Work required: In two sentences, summarize the post on co-occurrence constraints that follows.

Reading text:
Murphy’s Law of Co-occurrence Constraints
Co-occurrence constraints are a perennial topic at XML conferences because the usual schema languages (DTDs, W3C Schemas, RELAX NG) can’t handle them. Consequently they’re a fertile source of papers like XML 2006’s keynote from Paolo Marinelli on Co-constraint Validation in a Streaming Context.
However, I mentioned in hallway conversation that I wasn’t sure how common or necessary co-occurrence constraints really were. In fact, I didn’t think I’d ever found one in the real world. Naturally two days later I stumbled across several of them in a very common, very frequent real world example.
I was putting together a schema for order information for an online store. I’m sure you’ve seen dozens, probably hundreds, of these. One piece of this is the credit card information, for which a a typical element looks like this:
<CreditCard>
<Name>Elliotte Rusty Harold</Name>
<Number>5123 4567 8901 2345</Number>
<Type>Mastercard</Type>
<CVV2>314</CVV2>
<Expiration>2007-01</Expiration>
<Address1>6 Metrotech Center</Address1>
<Address2>Dept. of Computer Science</Address2>
<City>Brooklyn</City>
<State>NY</State>
<Zip>11201</Zip>
</CreditCard>
Now imagine we want to validate that. There are actually several coocccurence constraints just in those ten fields:
- If the card type is American Express, then the first digit of the card is 3
- If the card type is Visa, then the first digit of the card is 4
- If the card type is Mastercard, then the first digit of the card is 5
- If the card type is American Express, the security code (CVV2) is four digits; otherwise it’s three digits.
Of course there are also quite a few other things besides co-occurrence constraints we can’t validate in the schema:
- The credit card is authorized for the purchase.
- The expiration date is in the future.
- The credit card checksum is correct.
- The zip code matches the city and state.
I could actually write RELAX NG extension functions to handle the first three, though that might not be the best architecture for the problem. The rule that the zip code must match the city and state is actually a co-occurrence constraint that requires access to external data, and RELAX NG custom type libraries can’t handle that.

Supplied records:
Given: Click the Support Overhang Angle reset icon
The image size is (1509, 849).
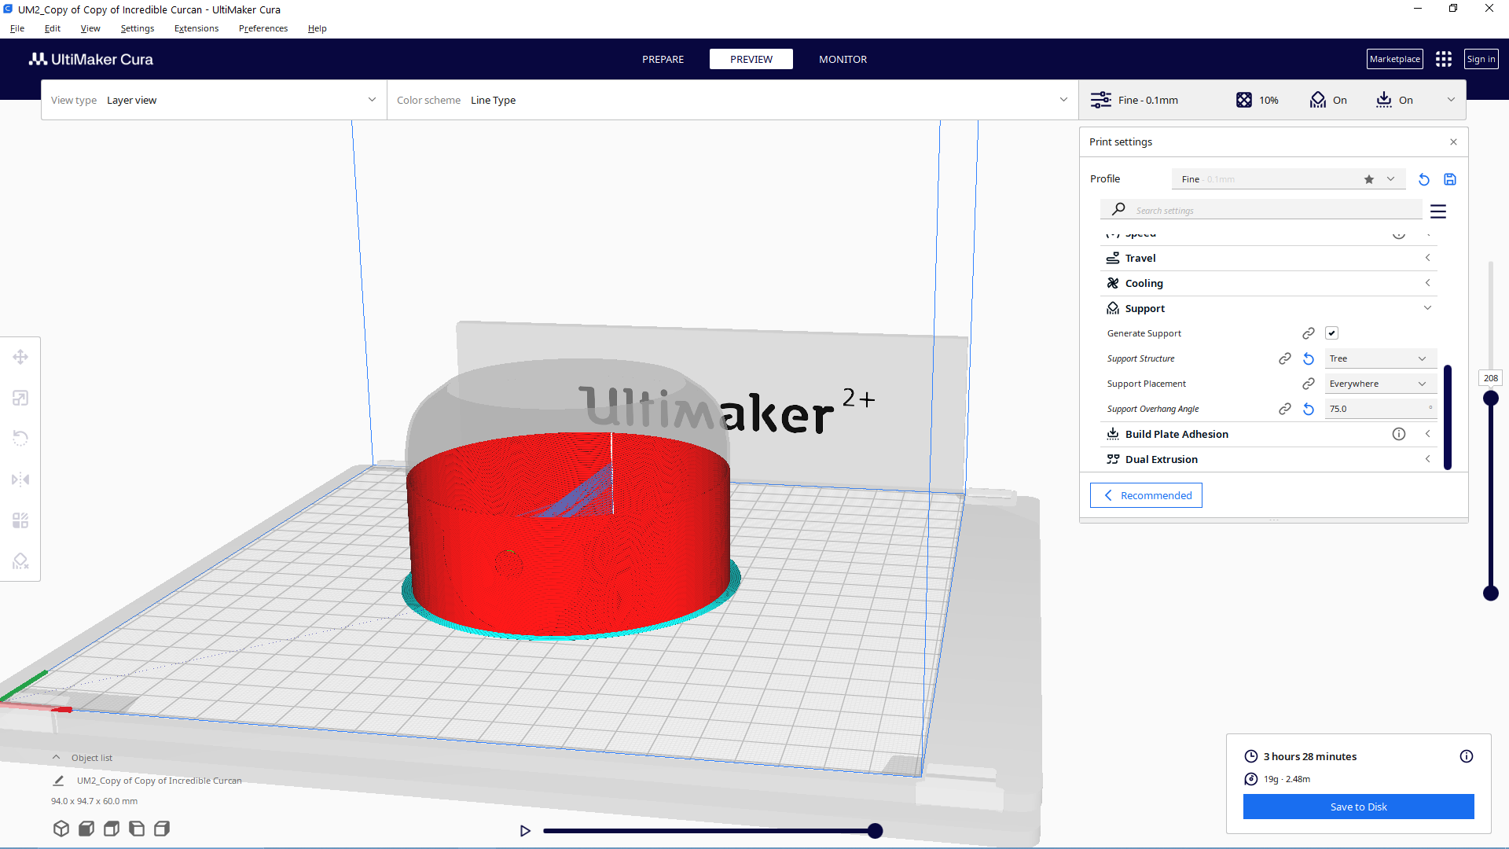Looking at the screenshot, I should pos(1309,407).
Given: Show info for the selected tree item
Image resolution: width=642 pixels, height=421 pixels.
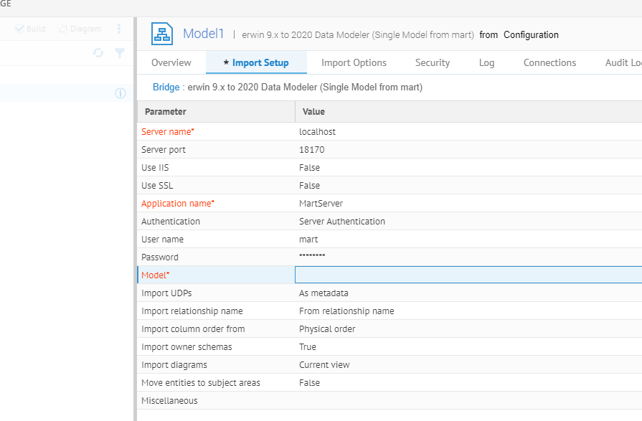Looking at the screenshot, I should point(121,93).
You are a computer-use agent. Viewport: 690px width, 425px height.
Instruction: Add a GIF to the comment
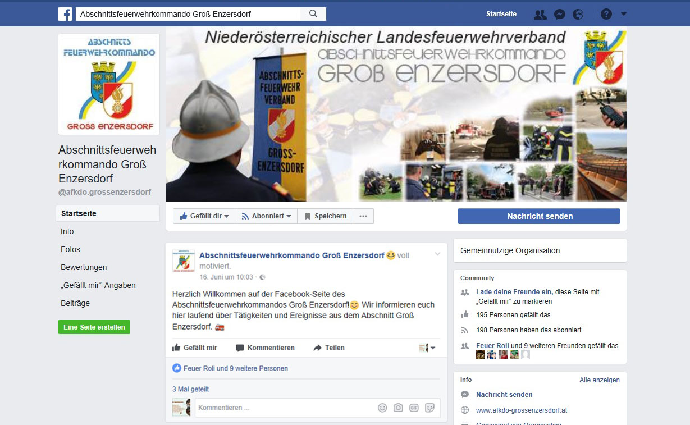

The result: The author doubted that co-occurrence constraints, which DTDs, W3C Schemas, and RELAX NG can't handle, were common in the real world, but soon found several in the credit card element of an online store's order schema, such as the card type fixing the card's first digit and the length of the CVV2 code. Other checks, such as purchase authorization, a future expiration date, and a correct checksum, also can't be validated in the schema, and the rule that the zip code must match the city and state is a co-occurrence constraint that needs external data, which RELAX NG custom type libraries can't handle.